Collection entries:
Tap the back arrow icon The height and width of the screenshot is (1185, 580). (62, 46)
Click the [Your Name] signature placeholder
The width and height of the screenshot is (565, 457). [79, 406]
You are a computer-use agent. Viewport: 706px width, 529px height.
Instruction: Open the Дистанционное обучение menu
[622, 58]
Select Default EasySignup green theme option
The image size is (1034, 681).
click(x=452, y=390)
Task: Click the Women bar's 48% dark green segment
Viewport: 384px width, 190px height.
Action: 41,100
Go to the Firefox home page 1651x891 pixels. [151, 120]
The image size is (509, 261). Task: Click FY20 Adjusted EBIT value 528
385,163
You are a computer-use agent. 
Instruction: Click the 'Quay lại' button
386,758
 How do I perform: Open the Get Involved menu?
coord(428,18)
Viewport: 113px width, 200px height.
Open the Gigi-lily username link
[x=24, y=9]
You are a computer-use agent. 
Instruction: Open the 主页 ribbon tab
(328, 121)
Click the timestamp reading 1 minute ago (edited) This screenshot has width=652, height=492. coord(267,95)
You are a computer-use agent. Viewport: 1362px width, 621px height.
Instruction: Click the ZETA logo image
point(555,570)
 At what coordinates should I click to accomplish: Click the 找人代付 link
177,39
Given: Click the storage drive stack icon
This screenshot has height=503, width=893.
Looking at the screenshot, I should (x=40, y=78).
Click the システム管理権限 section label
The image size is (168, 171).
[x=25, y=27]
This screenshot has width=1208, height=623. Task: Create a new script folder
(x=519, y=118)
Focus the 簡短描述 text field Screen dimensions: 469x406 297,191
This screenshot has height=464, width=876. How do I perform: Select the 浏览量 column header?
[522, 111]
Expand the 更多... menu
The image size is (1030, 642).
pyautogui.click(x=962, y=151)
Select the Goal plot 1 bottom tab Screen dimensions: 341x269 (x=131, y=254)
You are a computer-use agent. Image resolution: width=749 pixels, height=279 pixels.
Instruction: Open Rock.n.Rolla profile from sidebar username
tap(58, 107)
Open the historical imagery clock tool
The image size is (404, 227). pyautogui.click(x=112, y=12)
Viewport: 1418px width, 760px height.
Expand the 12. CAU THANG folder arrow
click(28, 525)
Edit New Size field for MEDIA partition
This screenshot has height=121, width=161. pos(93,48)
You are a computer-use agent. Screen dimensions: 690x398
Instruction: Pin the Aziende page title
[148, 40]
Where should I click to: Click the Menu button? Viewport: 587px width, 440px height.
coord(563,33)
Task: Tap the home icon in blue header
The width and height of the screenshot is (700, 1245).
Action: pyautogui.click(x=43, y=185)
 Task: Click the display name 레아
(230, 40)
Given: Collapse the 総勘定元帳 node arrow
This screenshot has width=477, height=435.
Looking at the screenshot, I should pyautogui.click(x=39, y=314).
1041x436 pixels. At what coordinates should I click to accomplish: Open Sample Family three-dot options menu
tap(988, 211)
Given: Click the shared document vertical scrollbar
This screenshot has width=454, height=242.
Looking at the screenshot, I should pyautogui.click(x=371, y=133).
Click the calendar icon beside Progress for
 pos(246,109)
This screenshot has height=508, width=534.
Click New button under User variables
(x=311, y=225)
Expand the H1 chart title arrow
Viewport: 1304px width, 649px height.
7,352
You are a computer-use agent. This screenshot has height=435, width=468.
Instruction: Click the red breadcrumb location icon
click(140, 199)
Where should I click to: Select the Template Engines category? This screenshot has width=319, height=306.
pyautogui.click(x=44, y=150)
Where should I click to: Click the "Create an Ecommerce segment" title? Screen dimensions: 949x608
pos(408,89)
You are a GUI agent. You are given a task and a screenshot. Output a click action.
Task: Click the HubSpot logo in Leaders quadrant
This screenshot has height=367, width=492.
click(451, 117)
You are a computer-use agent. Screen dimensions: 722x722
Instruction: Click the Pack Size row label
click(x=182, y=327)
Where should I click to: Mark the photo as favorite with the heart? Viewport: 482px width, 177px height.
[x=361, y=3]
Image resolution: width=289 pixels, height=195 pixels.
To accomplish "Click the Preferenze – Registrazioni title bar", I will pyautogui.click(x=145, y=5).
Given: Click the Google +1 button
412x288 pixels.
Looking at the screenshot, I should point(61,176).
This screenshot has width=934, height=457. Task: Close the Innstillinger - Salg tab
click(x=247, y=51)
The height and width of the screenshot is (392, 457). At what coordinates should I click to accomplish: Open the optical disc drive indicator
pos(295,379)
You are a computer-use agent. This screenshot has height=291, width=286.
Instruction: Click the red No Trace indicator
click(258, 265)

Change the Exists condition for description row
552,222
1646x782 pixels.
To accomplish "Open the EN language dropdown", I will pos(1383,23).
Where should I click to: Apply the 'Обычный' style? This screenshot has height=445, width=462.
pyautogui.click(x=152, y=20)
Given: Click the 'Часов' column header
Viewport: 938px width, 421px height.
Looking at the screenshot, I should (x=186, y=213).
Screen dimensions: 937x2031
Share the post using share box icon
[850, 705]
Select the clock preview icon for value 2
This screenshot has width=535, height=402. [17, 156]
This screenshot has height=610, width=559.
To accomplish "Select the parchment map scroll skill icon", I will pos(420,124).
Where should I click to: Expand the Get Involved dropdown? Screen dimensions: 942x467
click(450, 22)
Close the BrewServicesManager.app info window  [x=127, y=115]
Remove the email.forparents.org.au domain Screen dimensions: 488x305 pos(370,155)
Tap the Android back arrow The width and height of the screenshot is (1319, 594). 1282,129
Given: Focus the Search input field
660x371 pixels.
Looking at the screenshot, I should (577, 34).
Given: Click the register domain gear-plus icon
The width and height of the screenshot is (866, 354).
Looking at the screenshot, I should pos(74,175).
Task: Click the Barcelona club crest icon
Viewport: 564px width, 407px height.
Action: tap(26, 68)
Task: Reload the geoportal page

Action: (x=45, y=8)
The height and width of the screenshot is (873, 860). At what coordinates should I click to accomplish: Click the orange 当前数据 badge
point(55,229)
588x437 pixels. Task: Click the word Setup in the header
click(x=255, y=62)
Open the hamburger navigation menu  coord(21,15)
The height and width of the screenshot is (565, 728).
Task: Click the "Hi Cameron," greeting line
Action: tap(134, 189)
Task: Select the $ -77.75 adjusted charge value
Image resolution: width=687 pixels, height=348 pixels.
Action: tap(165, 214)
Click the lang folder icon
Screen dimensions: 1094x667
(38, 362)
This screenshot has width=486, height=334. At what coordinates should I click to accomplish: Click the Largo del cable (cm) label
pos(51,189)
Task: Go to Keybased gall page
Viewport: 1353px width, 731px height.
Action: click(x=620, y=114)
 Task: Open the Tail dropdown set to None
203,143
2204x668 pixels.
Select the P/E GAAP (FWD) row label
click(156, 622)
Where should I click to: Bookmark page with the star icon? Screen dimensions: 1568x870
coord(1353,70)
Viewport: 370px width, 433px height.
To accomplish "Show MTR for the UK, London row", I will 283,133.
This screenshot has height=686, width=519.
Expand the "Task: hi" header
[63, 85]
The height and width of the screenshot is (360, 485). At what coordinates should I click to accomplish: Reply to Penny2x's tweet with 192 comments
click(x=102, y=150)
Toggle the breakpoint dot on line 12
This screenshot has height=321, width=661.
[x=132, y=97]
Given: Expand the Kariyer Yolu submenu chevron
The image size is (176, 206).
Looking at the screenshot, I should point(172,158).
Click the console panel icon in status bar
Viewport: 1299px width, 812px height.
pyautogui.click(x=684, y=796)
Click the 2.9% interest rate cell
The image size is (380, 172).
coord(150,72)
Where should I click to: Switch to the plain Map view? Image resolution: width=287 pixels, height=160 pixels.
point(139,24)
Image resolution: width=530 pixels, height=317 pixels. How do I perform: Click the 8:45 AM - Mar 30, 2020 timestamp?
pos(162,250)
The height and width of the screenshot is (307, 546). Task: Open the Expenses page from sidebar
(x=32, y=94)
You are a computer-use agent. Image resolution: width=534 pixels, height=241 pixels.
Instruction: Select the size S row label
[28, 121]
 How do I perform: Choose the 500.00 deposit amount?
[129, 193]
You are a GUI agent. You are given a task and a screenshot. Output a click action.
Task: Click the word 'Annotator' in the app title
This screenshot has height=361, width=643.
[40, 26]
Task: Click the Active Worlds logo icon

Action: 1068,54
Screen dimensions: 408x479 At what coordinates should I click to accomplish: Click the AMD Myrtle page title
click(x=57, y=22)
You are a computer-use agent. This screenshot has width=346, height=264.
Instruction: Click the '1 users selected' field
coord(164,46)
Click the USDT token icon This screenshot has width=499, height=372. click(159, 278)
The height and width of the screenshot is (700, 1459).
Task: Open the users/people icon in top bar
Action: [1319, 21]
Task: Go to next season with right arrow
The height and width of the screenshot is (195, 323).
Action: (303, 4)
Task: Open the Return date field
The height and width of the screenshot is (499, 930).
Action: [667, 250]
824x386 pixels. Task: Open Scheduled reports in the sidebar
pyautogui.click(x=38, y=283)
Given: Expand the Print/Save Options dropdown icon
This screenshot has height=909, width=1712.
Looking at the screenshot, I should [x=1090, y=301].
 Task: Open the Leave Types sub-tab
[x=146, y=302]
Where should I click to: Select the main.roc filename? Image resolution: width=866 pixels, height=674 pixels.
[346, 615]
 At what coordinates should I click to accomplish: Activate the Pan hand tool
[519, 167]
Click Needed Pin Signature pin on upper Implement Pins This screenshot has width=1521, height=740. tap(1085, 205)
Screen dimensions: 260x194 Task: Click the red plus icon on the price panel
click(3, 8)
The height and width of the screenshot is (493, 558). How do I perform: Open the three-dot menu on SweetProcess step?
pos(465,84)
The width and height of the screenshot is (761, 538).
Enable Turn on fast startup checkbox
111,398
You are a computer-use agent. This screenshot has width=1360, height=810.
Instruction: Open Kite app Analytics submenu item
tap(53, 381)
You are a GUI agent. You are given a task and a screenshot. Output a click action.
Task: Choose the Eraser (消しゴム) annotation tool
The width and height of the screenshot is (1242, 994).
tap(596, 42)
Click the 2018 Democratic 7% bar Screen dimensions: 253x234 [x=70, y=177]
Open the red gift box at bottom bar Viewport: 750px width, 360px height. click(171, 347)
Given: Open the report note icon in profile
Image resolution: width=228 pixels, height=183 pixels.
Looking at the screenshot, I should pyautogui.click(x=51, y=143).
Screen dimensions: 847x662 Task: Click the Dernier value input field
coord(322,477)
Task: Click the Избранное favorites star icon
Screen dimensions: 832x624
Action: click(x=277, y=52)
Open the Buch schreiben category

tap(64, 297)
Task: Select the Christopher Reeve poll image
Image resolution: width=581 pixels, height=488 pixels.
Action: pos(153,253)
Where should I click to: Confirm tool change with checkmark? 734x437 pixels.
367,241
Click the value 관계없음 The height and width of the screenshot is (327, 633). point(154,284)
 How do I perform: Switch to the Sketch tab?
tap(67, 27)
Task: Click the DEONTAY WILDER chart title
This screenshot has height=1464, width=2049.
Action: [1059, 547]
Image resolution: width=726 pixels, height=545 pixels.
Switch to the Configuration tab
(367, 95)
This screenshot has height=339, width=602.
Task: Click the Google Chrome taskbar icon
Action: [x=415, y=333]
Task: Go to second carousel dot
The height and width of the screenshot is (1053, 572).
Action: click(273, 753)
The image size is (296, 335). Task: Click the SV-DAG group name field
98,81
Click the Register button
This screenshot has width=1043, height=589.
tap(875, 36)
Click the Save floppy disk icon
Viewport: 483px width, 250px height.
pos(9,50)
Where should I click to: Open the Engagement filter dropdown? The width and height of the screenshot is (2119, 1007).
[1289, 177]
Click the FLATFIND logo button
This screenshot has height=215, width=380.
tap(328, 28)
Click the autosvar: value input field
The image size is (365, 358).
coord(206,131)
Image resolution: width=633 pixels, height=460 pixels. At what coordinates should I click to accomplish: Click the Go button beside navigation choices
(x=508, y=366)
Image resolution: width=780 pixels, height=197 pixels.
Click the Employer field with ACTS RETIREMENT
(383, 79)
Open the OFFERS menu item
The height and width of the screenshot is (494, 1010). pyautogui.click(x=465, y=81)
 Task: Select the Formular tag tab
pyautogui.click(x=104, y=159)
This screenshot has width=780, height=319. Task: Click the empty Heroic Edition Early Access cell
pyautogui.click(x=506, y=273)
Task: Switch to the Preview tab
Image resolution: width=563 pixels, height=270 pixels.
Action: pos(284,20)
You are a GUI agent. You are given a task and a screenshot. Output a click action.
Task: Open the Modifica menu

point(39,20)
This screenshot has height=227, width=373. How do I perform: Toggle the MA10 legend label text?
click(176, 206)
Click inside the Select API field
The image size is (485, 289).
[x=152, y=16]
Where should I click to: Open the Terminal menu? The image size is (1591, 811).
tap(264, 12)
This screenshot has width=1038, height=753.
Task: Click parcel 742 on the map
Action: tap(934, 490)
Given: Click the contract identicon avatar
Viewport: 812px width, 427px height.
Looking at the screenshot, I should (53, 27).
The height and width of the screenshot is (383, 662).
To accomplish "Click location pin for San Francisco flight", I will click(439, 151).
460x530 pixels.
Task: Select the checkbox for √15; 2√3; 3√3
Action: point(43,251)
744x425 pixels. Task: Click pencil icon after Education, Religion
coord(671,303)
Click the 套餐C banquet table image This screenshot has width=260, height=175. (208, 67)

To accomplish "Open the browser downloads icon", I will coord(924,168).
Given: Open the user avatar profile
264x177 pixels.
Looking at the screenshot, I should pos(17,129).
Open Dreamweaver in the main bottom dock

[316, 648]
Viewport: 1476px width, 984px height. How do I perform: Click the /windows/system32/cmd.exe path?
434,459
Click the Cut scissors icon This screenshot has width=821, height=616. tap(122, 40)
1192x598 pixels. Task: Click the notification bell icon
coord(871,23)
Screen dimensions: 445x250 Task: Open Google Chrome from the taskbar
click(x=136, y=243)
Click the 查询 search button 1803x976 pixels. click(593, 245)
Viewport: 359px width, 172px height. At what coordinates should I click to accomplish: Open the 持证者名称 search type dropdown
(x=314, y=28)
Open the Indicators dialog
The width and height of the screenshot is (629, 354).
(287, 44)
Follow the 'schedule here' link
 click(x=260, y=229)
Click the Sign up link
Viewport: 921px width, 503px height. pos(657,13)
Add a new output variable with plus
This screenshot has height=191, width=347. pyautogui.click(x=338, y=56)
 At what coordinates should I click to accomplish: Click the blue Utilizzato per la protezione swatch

(TASK): Extract exactly and only the lines above from the line containing "Task: Click the Women" through the line containing "Given: Click the storage drive stack icon", both end lines included.

(RESULT FOR THIS EXERCISE):
Task: Click the Women bar's 48% dark green segment
Viewport: 384px width, 190px height.
Action: 41,100
Go to the Firefox home page 1651x891 pixels. [151, 120]
The image size is (509, 261). Task: Click FY20 Adjusted EBIT value 528
385,163
You are a computer-use agent. 
Instruction: Click the 'Quay lại' button
386,758
 How do I perform: Open the Get Involved menu?
coord(428,18)
Viewport: 113px width, 200px height.
Open the Gigi-lily username link
[x=24, y=9]
You are a computer-use agent. 
Instruction: Open the 主页 ribbon tab
(328, 121)
Click the timestamp reading 1 minute ago (edited) This screenshot has width=652, height=492. coord(267,95)
You are a computer-use agent. Viewport: 1362px width, 621px height.
Instruction: Click the ZETA logo image
point(555,570)
 At what coordinates should I click to accomplish: Click the 找人代付 link
177,39
Given: Click the storage drive stack icon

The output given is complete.